Written task. Quote the entries between the line holding "comments [439, 380]" and the line holding "Albert [498, 802]", inclusive, word for word, leaving the pictures out of your answer.

* Begin Provided records *

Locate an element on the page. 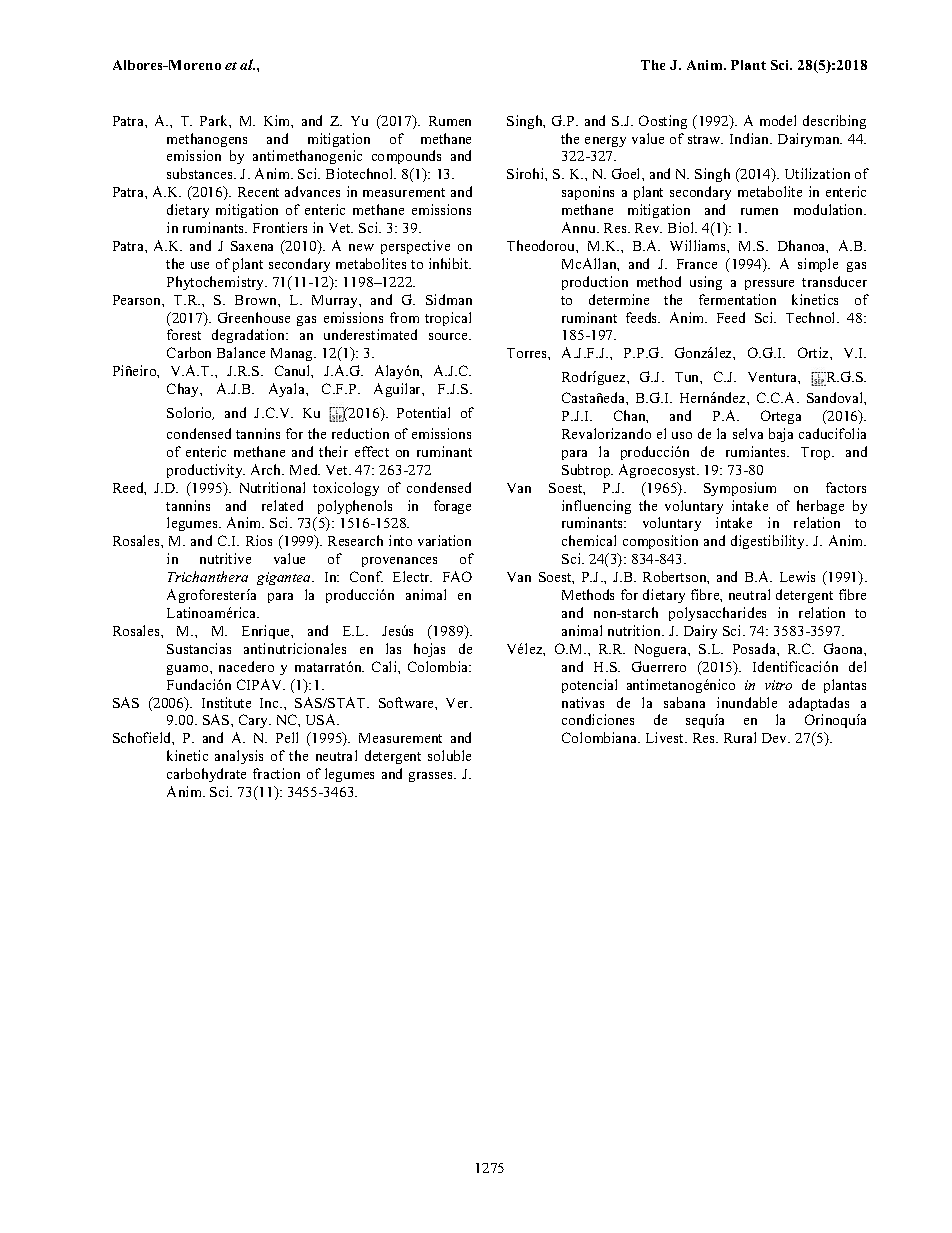 The width and height of the image is (952, 1233). Potential is located at coordinates (423, 412).
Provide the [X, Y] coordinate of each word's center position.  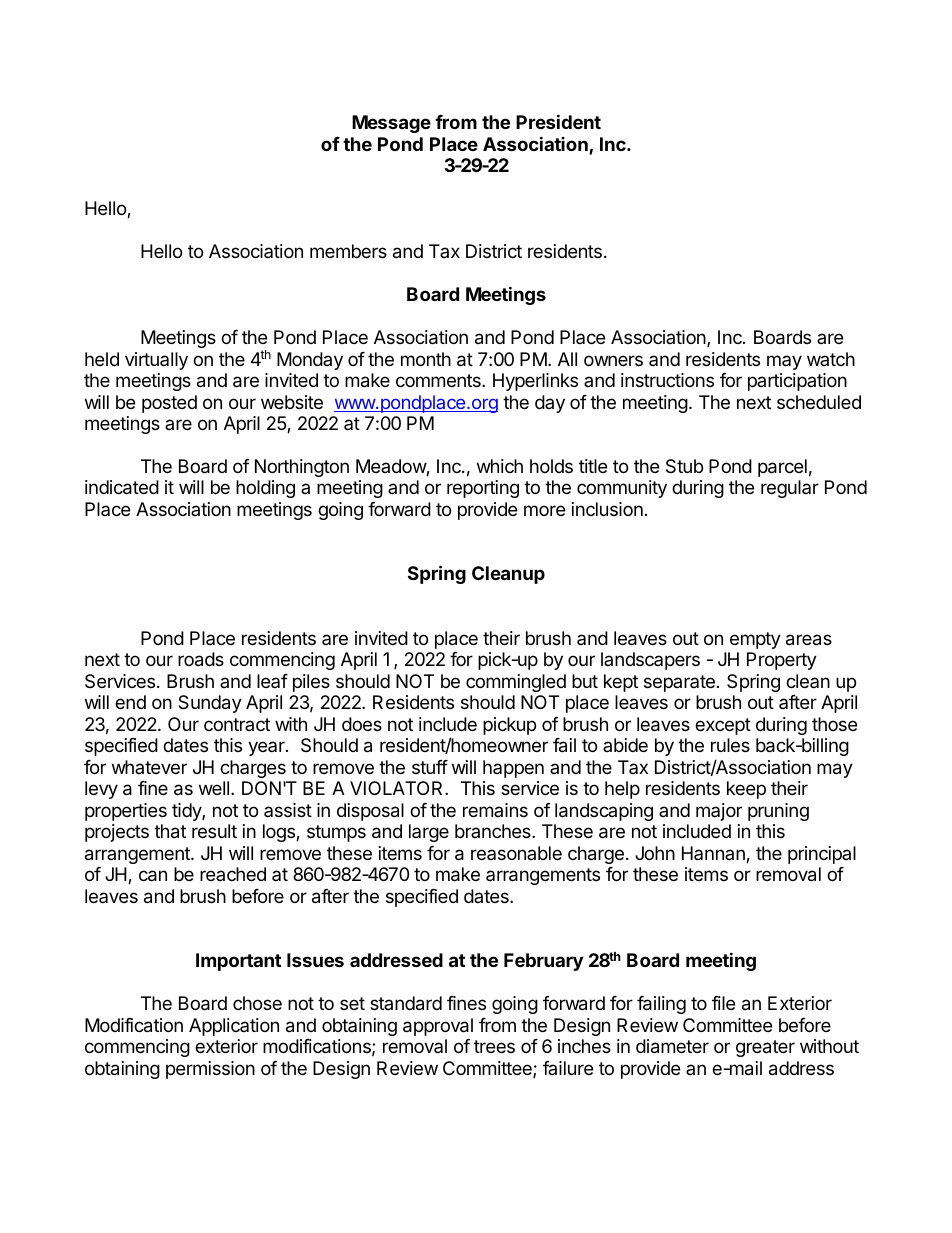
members [348, 251]
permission [210, 1070]
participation [797, 382]
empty [755, 640]
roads [201, 659]
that [170, 831]
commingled [516, 683]
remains [495, 810]
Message [391, 124]
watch [831, 359]
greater [765, 1048]
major [719, 812]
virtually [156, 361]
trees [494, 1046]
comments [439, 380]
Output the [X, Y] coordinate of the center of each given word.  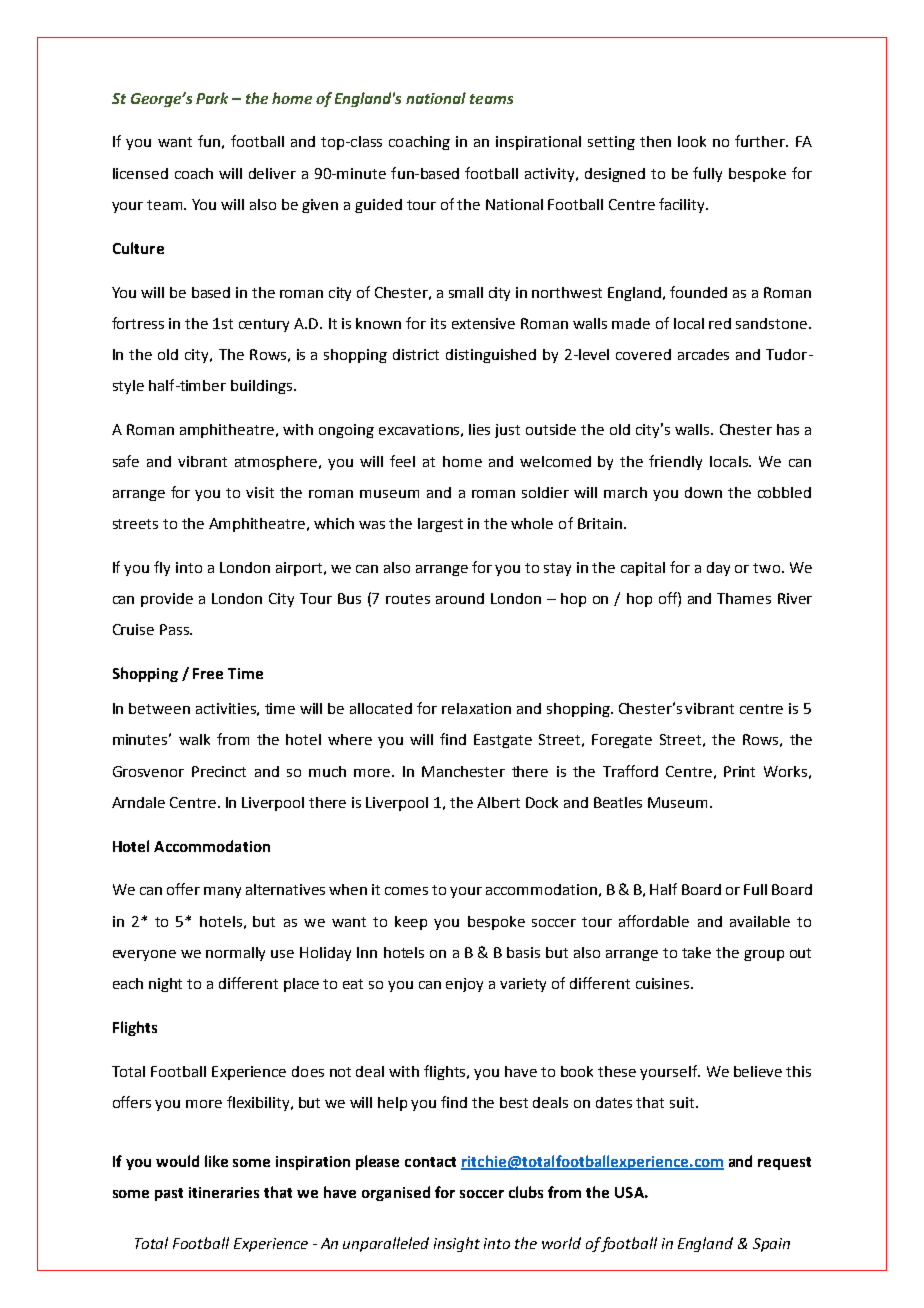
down [703, 492]
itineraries [224, 1192]
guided [378, 206]
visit [260, 492]
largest [440, 525]
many [222, 892]
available [760, 921]
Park [212, 98]
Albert [498, 802]
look [692, 141]
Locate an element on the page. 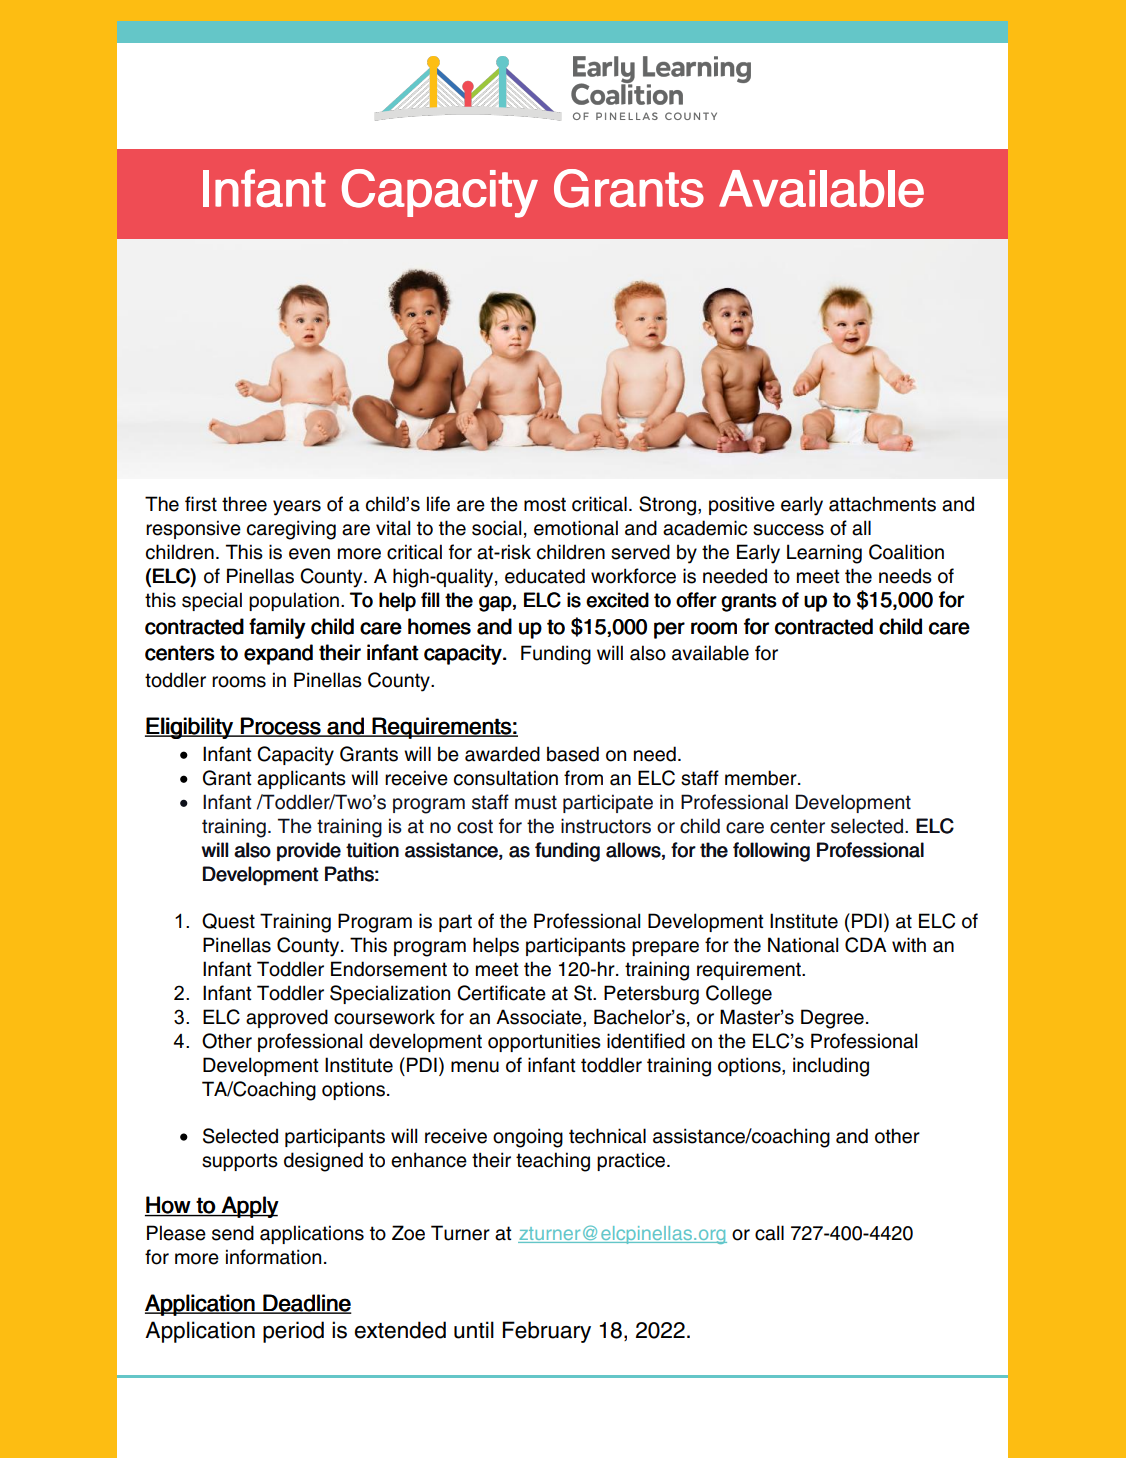 The width and height of the image is (1126, 1458). emotional is located at coordinates (576, 528).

* End Provided records *

Written response.
comments [439, 380]
Output the [X, Y] coordinate of the center of each given word.  
down [703, 492]
itineraries [224, 1192]
guided [378, 206]
visit [260, 492]
largest [440, 525]
many [222, 892]
available [760, 921]
Park [212, 98]
Albert [498, 802]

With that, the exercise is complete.